I've been feeling pretty inspired towards poetry lately. It's actually a great format for me, particularly if I wanted to do visual books because of the brevity allowed. I read Natasha Trethewey's entire Pulitzer Prize winning book, Native Guard tonight on the train to Chicago and there were parts of it that really struck me.

What is Evidence

Not the fleeting bruises she'd cover
with makeup, a dark patch as if imprint
of a scope she'd pressed her eye too close to,
looking for a way out , nor the quiver
in the voice she'd steady, leaning
into a pot of bones on the stove, Not
the teeth she wore in place of her own, or
the official document-- its seal
and smeared signature-- fading already,
the edges wearing. Not the tiny marker
with its dates, her name, abstract as history.
Only the landscape of her body--splintered
clavicle, pierced temporal-- her thin bones
settling a bit each day, the way all things do.

--Natasha Trethewey


I've been very interested in poets and artists who deal with race and gender. Another I've been struck by is Kara Walker. (click on it to read it)

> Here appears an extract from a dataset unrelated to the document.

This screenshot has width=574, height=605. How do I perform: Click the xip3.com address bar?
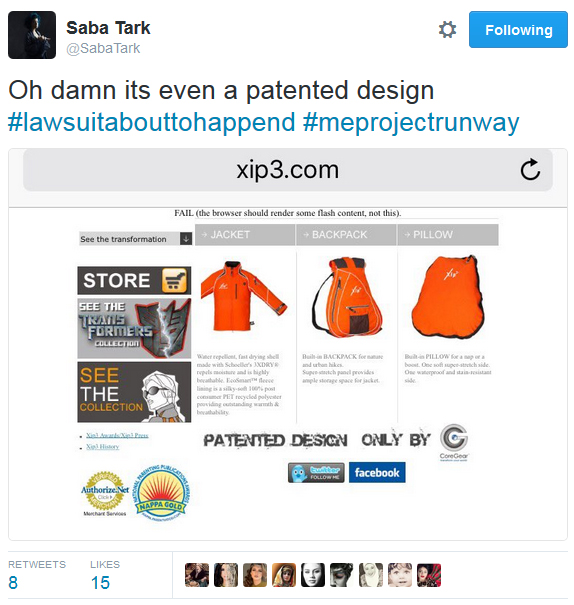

I love this imagery of these girls leaving a man tied, a man changed by the body, the body he claimed to hate.

So here's something I've written. I think Jordan, my friend who deals with male mythology and interaction in his paintings, would like this.

Snakes

The men shake
the snakes that float
like gauze on their faces. Rough

holey gauze is sewn
into their skin so they are
careful with them, careful to let

them follow wherever they go,
to not slam them in doors or thrust
them in fires. These nerveless filmy

snakes won’t feel the sudden
squash of door and jamb as they swing
together, won’t sweat as white flames
blossom into their tails. But the bodies
follow, they will shrill when they try to move, they
will fever as flames flower them over—Hard

though it is to know the snakes, to care
for the snakes as one would care for anything
stitched to their face, it is harder still

to leave the chin bare, to feel a smooth cheek,
to acknowledge the delicately drawn jaw
line the pencil
left no hard edges no rough &

ragged lines, it’s all dove gray and white, pristine
and pretty. Don’t worry—they’ve heard don’t worry about that.
But they do and the snakes on the face, the ones that don’t feel
a thing give mettle to the snakes in the trousers, the robust ones,
the ones (tw)itching with life.

--Sophie Loubere, 2008



1 comment:

Maddi said...

Read Susan Olds' "I Go Back to May 1937." It's kickass.